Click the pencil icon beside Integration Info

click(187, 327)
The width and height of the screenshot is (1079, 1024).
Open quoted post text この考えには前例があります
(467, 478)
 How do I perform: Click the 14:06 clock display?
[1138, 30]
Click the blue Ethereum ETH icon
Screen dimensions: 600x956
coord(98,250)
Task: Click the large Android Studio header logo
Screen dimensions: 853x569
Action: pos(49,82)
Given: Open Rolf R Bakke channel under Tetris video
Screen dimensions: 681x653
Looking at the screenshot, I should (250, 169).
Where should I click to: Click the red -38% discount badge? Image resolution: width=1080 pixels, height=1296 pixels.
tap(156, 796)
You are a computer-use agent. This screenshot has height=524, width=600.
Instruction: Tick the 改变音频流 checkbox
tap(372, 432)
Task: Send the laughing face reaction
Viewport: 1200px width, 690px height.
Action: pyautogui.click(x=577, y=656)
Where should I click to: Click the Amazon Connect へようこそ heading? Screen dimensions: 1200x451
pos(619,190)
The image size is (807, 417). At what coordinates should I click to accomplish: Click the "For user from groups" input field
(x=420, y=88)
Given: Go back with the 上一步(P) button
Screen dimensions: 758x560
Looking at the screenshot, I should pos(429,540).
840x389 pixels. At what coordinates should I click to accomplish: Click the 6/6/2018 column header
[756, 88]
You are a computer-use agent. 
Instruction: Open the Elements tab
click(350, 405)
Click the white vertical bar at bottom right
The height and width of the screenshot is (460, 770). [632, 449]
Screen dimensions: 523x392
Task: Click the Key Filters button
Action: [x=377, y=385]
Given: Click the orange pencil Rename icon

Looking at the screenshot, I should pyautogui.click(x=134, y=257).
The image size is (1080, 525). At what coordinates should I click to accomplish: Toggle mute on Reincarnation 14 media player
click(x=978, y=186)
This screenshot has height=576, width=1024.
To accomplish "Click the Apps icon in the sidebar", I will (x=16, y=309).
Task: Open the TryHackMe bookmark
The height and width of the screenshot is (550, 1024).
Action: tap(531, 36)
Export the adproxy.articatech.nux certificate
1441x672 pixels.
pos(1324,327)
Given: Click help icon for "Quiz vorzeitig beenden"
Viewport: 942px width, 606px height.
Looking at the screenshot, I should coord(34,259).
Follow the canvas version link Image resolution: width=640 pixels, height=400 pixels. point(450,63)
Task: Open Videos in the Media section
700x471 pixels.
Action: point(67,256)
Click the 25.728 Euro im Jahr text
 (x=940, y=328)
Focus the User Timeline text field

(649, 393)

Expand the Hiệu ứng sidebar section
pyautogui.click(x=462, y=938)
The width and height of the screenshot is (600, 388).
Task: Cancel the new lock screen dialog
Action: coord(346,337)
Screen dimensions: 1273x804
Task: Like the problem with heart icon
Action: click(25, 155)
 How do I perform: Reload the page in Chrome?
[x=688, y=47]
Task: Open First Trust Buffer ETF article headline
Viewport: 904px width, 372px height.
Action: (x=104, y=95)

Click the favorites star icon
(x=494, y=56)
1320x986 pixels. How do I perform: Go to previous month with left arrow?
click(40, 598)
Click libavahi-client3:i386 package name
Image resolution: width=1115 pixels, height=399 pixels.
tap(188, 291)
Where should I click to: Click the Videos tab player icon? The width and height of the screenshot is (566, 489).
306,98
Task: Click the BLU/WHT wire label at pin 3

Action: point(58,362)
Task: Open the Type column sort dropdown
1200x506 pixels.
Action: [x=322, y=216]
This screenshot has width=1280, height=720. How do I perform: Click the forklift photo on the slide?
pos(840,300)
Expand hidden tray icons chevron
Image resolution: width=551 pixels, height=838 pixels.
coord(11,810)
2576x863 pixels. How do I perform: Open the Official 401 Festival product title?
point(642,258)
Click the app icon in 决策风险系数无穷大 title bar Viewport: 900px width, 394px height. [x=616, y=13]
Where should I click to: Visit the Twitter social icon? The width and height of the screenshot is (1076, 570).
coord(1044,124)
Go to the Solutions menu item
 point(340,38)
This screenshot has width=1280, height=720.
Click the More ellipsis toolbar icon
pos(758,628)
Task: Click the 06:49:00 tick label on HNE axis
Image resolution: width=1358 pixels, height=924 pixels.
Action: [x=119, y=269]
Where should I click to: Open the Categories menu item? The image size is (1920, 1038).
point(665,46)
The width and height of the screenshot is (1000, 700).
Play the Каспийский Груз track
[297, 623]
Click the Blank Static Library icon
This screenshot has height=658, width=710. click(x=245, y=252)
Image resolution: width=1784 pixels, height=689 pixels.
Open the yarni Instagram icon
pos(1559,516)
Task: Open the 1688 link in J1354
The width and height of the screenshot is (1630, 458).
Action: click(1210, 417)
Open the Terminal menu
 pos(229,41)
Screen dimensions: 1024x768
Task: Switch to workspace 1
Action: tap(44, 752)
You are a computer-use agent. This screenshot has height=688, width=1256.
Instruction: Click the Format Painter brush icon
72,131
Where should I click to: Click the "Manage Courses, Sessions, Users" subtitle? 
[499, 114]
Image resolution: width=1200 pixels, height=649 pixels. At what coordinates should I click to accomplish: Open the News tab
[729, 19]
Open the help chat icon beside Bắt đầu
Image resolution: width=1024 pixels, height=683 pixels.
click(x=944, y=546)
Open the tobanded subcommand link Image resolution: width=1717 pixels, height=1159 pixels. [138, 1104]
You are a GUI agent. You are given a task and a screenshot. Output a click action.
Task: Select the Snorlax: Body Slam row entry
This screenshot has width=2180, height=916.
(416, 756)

+++

### To do
Go through the data and return every record exactly.

### Result for this exercise
Click the pencil icon beside Integration Info

click(187, 327)
The width and height of the screenshot is (1079, 1024).
Open quoted post text この考えには前例があります
(467, 478)
 How do I perform: Click the 14:06 clock display?
[1138, 30]
Click the blue Ethereum ETH icon
Screen dimensions: 600x956
coord(98,250)
Task: Click the large Android Studio header logo
Screen dimensions: 853x569
Action: pos(49,82)
Given: Open Rolf R Bakke channel under Tetris video
Screen dimensions: 681x653
Looking at the screenshot, I should (250, 169).
Where should I click to: Click the red -38% discount badge? Image resolution: width=1080 pixels, height=1296 pixels.
tap(156, 796)
You are a computer-use agent. This screenshot has height=524, width=600.
Instruction: Tick the 改变音频流 checkbox
tap(372, 432)
Task: Send the laughing face reaction
Viewport: 1200px width, 690px height.
Action: pyautogui.click(x=577, y=656)
Where should I click to: Click the Amazon Connect へようこそ heading? Screen dimensions: 1200x451
pos(619,190)
The image size is (807, 417). At what coordinates should I click to accomplish: Click the "For user from groups" input field
(x=420, y=88)
Given: Go back with the 上一步(P) button
Screen dimensions: 758x560
Looking at the screenshot, I should pos(429,540).
840x389 pixels. At what coordinates should I click to accomplish: Click the 6/6/2018 column header
[756, 88]
You are a computer-use agent. 
Instruction: Open the Elements tab
click(350, 405)
Click the white vertical bar at bottom right
The height and width of the screenshot is (460, 770). [632, 449]
Screen dimensions: 523x392
Task: Click the Key Filters button
Action: [x=377, y=385]
Given: Click the orange pencil Rename icon

Looking at the screenshot, I should pyautogui.click(x=134, y=257).
The image size is (1080, 525). At what coordinates should I click to accomplish: Toggle mute on Reincarnation 14 media player
click(x=978, y=186)
This screenshot has height=576, width=1024.
To accomplish "Click the Apps icon in the sidebar", I will (x=16, y=309).
Task: Open the TryHackMe bookmark
The height and width of the screenshot is (550, 1024).
Action: tap(531, 36)
Export the adproxy.articatech.nux certificate
1441x672 pixels.
pos(1324,327)
Given: Click help icon for "Quiz vorzeitig beenden"
Viewport: 942px width, 606px height.
Looking at the screenshot, I should coord(34,259).
Follow the canvas version link Image resolution: width=640 pixels, height=400 pixels. point(450,63)
Task: Open Videos in the Media section
700x471 pixels.
Action: point(67,256)
Click the 25.728 Euro im Jahr text
 (x=940, y=328)
Focus the User Timeline text field

(649, 393)

Expand the Hiệu ứng sidebar section
pyautogui.click(x=462, y=938)
The width and height of the screenshot is (600, 388).
Task: Cancel the new lock screen dialog
Action: coord(346,337)
Screen dimensions: 1273x804
Task: Like the problem with heart icon
Action: click(25, 155)
 How do I perform: Reload the page in Chrome?
[x=688, y=47]
Task: Open First Trust Buffer ETF article headline
Viewport: 904px width, 372px height.
Action: (x=104, y=95)

Click the favorites star icon
(x=494, y=56)
1320x986 pixels. How do I perform: Go to previous month with left arrow?
click(40, 598)
Click libavahi-client3:i386 package name
Image resolution: width=1115 pixels, height=399 pixels.
tap(188, 291)
Where should I click to: Click the Videos tab player icon? The width and height of the screenshot is (566, 489).
306,98
Task: Click the BLU/WHT wire label at pin 3

Action: point(58,362)
Task: Open the Type column sort dropdown
1200x506 pixels.
Action: [x=322, y=216]
This screenshot has width=1280, height=720. How do I perform: Click the forklift photo on the slide?
pos(840,300)
Expand hidden tray icons chevron
Image resolution: width=551 pixels, height=838 pixels.
coord(11,810)
2576x863 pixels. How do I perform: Open the Official 401 Festival product title?
point(642,258)
Click the app icon in 决策风险系数无穷大 title bar Viewport: 900px width, 394px height. [x=616, y=13]
Where should I click to: Visit the Twitter social icon? The width and height of the screenshot is (1076, 570).
coord(1044,124)
Go to the Solutions menu item
 point(340,38)
This screenshot has width=1280, height=720.
Click the More ellipsis toolbar icon
pos(758,628)
Task: Click the 06:49:00 tick label on HNE axis
Image resolution: width=1358 pixels, height=924 pixels.
Action: [x=119, y=269]
Where should I click to: Open the Categories menu item? The image size is (1920, 1038).
point(665,46)
The width and height of the screenshot is (1000, 700).
Play the Каспийский Груз track
[297, 623]
Click the Blank Static Library icon
This screenshot has height=658, width=710. click(x=245, y=252)
Image resolution: width=1784 pixels, height=689 pixels.
Open the yarni Instagram icon
pos(1559,516)
Task: Open the 1688 link in J1354
The width and height of the screenshot is (1630, 458).
Action: click(1210, 417)
Open the Terminal menu
 pos(229,41)
Screen dimensions: 1024x768
Task: Switch to workspace 1
Action: tap(44, 752)
You are a computer-use agent. This screenshot has height=688, width=1256.
Instruction: Click the Format Painter brush icon
72,131
Where should I click to: Click the "Manage Courses, Sessions, Users" subtitle? 
[499, 114]
Image resolution: width=1200 pixels, height=649 pixels. At what coordinates should I click to accomplish: Open the News tab
[729, 19]
Open the help chat icon beside Bắt đầu
Image resolution: width=1024 pixels, height=683 pixels.
click(x=944, y=546)
Open the tobanded subcommand link Image resolution: width=1717 pixels, height=1159 pixels. [138, 1104]
You are a GUI agent. You are given a task and a screenshot. Output a click action.
Task: Select the Snorlax: Body Slam row entry
This screenshot has width=2180, height=916.
(416, 756)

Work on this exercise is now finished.